> **GOAL OF THE EXERCISE**: Reproduce, character for character, the lines running from the start of the records through the line that contains "Image resolution: width=2380", with that final line included.

> **MATERIAL FOR THIS TASK**:
Start

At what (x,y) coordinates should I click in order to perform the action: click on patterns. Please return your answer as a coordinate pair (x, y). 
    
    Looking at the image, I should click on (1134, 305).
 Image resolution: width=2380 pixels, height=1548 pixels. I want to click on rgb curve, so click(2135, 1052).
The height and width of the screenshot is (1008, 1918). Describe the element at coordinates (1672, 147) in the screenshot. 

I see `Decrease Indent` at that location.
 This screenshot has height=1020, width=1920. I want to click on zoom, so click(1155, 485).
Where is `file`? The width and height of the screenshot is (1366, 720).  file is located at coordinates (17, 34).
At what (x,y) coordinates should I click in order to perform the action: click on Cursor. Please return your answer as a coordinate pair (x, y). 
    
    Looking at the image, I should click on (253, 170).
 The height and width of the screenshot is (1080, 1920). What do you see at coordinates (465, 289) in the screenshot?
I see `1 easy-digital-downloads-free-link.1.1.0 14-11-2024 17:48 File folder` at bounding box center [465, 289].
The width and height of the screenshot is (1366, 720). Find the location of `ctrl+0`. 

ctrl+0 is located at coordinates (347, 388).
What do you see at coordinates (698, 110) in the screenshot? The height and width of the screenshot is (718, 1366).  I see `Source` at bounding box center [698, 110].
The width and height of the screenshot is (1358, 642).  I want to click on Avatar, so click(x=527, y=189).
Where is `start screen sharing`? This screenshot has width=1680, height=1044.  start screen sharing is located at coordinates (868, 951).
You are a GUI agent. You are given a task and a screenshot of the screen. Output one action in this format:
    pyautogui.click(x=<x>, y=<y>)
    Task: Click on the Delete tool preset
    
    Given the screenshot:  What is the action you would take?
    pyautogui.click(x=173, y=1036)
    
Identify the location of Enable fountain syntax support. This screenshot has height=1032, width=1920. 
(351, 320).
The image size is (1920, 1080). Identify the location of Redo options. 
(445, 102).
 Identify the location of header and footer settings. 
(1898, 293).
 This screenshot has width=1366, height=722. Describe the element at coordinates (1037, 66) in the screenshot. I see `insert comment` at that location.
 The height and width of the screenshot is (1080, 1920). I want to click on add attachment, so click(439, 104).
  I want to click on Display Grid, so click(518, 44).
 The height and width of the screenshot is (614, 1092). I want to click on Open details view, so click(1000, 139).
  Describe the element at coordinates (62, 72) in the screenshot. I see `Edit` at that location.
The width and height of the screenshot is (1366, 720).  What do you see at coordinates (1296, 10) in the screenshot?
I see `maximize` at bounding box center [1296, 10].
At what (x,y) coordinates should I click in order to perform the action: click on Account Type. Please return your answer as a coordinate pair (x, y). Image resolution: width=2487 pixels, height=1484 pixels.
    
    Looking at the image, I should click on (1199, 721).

End

> **THE RESPONSE**:
At what (x,y) coordinates should I click in order to perform the action: click on patterns. Please return your answer as a coordinate pair (x, y). 
    
    Looking at the image, I should click on (1134, 305).
 Image resolution: width=2380 pixels, height=1548 pixels. I want to click on rgb curve, so click(2135, 1052).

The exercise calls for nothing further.